We asked the School Improvement lead, Jackie Buckland, about the impact of SCARF in their schools. Before her current role, Jackie was a Headteacher in Gloucestershire and also spent several years in the Gloucestershire Healthy Living and Learning (GHLL) local authority advisory team. 

How has SCARF impacted the DGAT schools', pupils' behaviour and the status of PSHE (including RSHE) within the curriculum?

Headteachers of our 17 schools completed a survey in July 2021 and all reported positively on SCARF. Comments included: 

  • It forms a strong basis for the teaching of PSHE. 
  • Resources are good.
  • It’s very useful, easy to use and with activities that are engaging and well-pitched.
  • The resources provide clear direction for learning; these have been appreciated by staff and enjoyed by pupils. 
  • It has been used consistently to support pupils with a range of needs.
  • There is an appropriate choice of lessons across the year.

Headteachers also referred to the use of the ‘Back to School’ lessons, which supported pupils’ wellbeing during the transitional periods after lockdowns. 

The fact that all of our schools have chosen to continue using SCARF this year is a testament to the quality of the approach and resources.

How did you introduce SCARF to the 17 schools within DGAT?

The SCARF team provided free training for all our schools to help us navigate everything that it provides. I also met with PSHE co-ordinators to assess the introduction of SCARF in their schools and to monitor any issues. Reports were positive, particularly around the quality of the resources and impact on teacher workload.  

In addition to this, I attended RSE training led by SCARF's RSE specialist, Lisa Handy. I found it extremely beneficial and have used information and ideas for it with PSHE co-ordinators. 

What's been the impact of SCARF on children in your schools?

I carried out detailed monitoring of PSHE with book looks and pupil conferencing in the Trust schools. Findings included:

  • Children really enjoy the lessons – they were all really excited to look at the work in their folders/books/floor book and were able to talk about the activities and learning. 
  • There is a wide range of activities evident in books/folders. EYFS floor book showed lots of learning, with pupil involvement/comment.
  • Younger children loved Harold and his long Scarf and were able to talk about some of his ‘adventures’.
  • They particularly referenced support around friendships as something SCARF had helped them with. 

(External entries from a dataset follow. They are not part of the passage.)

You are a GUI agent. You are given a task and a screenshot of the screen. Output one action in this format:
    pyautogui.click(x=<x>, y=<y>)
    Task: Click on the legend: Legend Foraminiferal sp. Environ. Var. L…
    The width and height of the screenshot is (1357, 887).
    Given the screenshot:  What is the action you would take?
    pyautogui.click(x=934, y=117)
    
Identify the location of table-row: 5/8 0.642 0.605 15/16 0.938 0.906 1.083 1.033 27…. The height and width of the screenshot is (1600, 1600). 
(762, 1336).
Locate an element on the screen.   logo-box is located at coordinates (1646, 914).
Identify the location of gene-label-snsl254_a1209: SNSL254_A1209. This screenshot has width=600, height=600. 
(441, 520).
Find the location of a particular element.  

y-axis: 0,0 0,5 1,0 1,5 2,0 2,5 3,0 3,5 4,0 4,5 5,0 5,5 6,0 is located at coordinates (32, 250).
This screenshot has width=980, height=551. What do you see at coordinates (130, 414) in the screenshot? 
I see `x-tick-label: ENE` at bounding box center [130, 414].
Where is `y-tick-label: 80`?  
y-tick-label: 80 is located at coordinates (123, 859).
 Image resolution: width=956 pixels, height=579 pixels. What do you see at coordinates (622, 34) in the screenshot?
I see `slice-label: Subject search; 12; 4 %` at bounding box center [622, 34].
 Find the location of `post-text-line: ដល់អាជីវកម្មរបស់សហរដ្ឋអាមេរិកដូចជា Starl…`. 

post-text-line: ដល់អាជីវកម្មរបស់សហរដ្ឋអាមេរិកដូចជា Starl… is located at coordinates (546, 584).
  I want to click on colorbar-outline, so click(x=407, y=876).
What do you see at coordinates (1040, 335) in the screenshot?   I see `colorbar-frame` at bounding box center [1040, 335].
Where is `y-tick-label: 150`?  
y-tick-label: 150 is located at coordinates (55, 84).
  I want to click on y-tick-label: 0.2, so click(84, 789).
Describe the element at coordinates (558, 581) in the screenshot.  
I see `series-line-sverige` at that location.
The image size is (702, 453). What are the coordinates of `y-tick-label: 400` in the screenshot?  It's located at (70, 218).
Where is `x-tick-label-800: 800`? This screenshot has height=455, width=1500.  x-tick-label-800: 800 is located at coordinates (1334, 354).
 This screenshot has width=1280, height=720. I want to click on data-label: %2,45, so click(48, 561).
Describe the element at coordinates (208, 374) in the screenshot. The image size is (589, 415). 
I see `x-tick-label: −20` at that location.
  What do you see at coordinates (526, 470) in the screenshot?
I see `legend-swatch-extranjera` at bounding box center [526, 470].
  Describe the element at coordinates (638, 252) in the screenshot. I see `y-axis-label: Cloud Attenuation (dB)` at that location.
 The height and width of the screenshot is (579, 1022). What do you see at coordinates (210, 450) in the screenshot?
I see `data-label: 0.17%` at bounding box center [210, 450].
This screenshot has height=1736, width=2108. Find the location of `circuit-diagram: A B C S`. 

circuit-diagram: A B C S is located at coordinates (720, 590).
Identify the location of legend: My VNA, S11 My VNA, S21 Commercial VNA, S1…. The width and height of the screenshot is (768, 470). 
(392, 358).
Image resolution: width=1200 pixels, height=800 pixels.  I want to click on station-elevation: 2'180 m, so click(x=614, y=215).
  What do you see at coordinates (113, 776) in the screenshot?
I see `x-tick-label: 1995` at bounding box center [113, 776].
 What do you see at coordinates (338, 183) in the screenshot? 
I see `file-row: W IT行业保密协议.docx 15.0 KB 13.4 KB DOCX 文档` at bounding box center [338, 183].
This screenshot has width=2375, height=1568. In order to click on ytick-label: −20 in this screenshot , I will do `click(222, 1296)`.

Our CEO, Quality Assurance Lead and I have all carried out the annual Safeguarding Audits for all 17 schools, during the Summer Term of 2021. Included within this is pupil conferencing on how the curriculum helps them to understand how to stay safe. Pupils talk readily about SCARF and confidently about the individual lessons that support them in this area. 

Feedback goes back to Coram and the team there always listens so that they can continue to act on any changes needed and improve the resources.

Can you summarise for us how SCARF has impacted across your schools?

We are genuinely proud to have developed such a strong partnership with Coram and SCARF, for the benefit of all of our Trust community – pupils, staff and parents/carers.

Developing this relationship has allowed our staff to have access to a high-quality resource, expert training and ongoing support but most importantly our pupils have had access to great learning opportunities and a sense of agency …. our children have been able to give direct feedback to the SCARF team, which has been listened to and acted upon.

The power of this for young people is great – a sense of agency in their learning about themselves and others and being able to influence how this is delivered is amazing!